Parcou v Bentley (250 of 2002) [2004] SCSC 15 (16 May 2004)


IN THE SUPREME COURT OF SEYCHELLES


JULIEN KAVEN PARCOU PLAINTIFF

VERSUS

DAVID BENTLEY DEFENDANT



Civil Side No 250 of 2002


Mr. S.Rouillon for the Plaintiff

Mr. C.Lablache for the Defendant


RULING

B.Renaud


The Defendant in this case raised a point of law as follows:


The plaint does not disclose a cause of action against the Defendant and should, therefore be struck off”.


In his submissions Mr. Lablache, Learned Counsel for the Defendant contended that the plaint of the Plaintiff does not disclose a cause of action because the Plaintiff has failed to supply certain indispensable material facts to sustain the case. In his view the action being one of defamation the law applicable to such case in Seychelles is the English Law as it stood in 1952 by virtue of Article 1383(3) of the Civil Code of Seychelles. As such, a claim in defamation can be sustained only if it is lodged in Seychelles. As such, a claim in defamation can be sustained only if it is lodged in accordance with specific rules, in particular, the words alleged to be slanderous must be reproduced in the plaint. This Mr. Lablache submitted is lacing in the present plaint.

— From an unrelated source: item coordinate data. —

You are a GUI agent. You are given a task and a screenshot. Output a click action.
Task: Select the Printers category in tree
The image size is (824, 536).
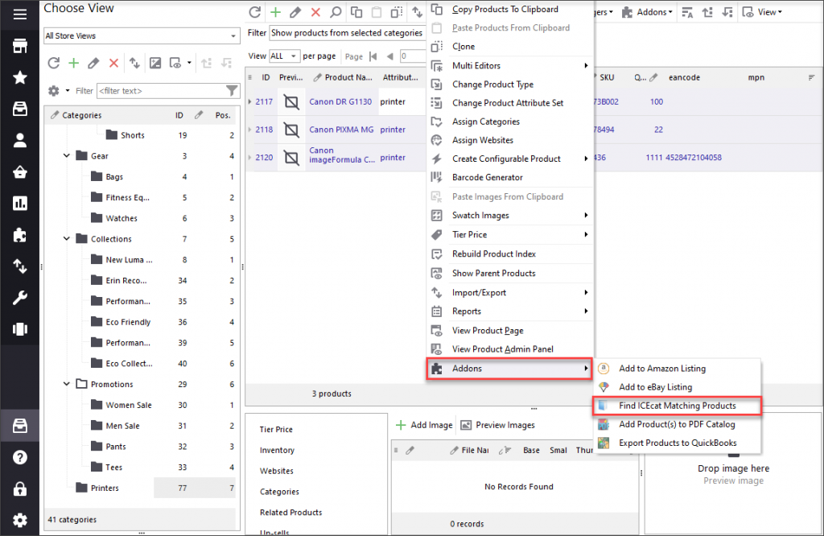104,488
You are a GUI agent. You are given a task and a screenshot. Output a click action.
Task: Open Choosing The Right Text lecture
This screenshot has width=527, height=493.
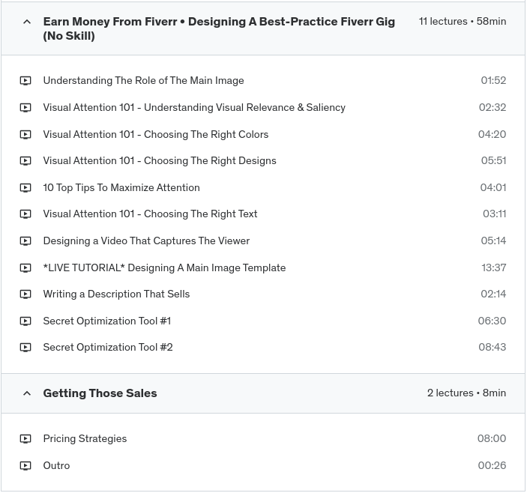pos(150,214)
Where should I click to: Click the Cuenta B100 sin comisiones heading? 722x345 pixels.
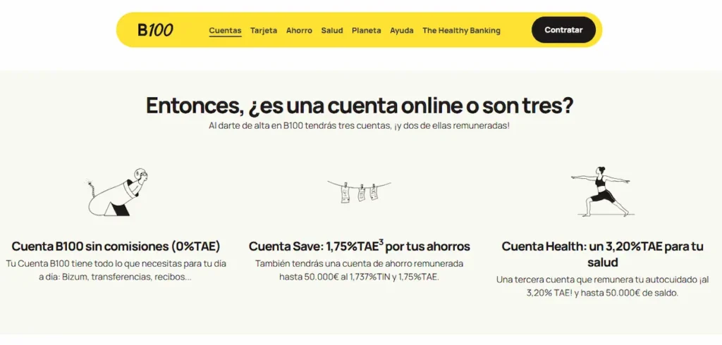tap(116, 246)
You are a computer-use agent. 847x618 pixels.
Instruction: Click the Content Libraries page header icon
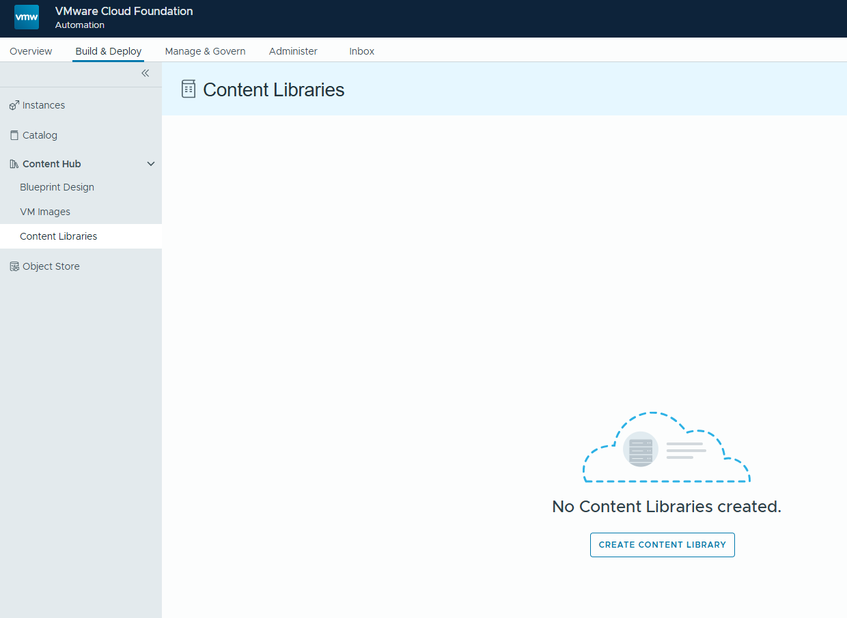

Mr. Rouillon, Counsel for the Plaintiff, in his submission emphasised that the plaint is not one of defamation but an action in “faute”. He added that “it is clear from the plaint that the gist of the averments is steering well away from defamation”. It is simply that the Defendant communicated to the Philippines and Seychelles authorities certain allegations about the Plaintiff which were not well founded. He submitted that whether the action of the Plaintiff is a faute or not would be borne out by the evidence. It is the contention of Mr. Rouillon that there is a distinction between a faute and defamation.


A cause of action arises when the wrong or imagined wrong for which a plaintiff is suing, is one for which the substantive law provides a remedy. If a claim is at all arguable, it should not be struck out as disclosing no reasonable cause of action. Thus, on an application to strike out a plaint, it is assumed in favour of the plaintiff that, if the action were to go to trial, the plaintiff would establish al the facts pleaded.


The point of law raised by the Defendant, as worded, is not that the plaint does not disclose a cause of action in defamation, but that the plaint in general, does not disclose any cause action at all. With respect, I do not believe that that is necessarily the case here. Article 1382 paragraphs (1) to (5) of the Civil Code, which is the civil law of Seychelles, is of relevance.


In the present case, the Plaintiff pleads that by the mere fact the Defendant wrote such a letter to the authorities concerned is a faute, as the effect of such a letter has caused damage to the Plaintiff. How far such contention will subsist will be borne out by evidence.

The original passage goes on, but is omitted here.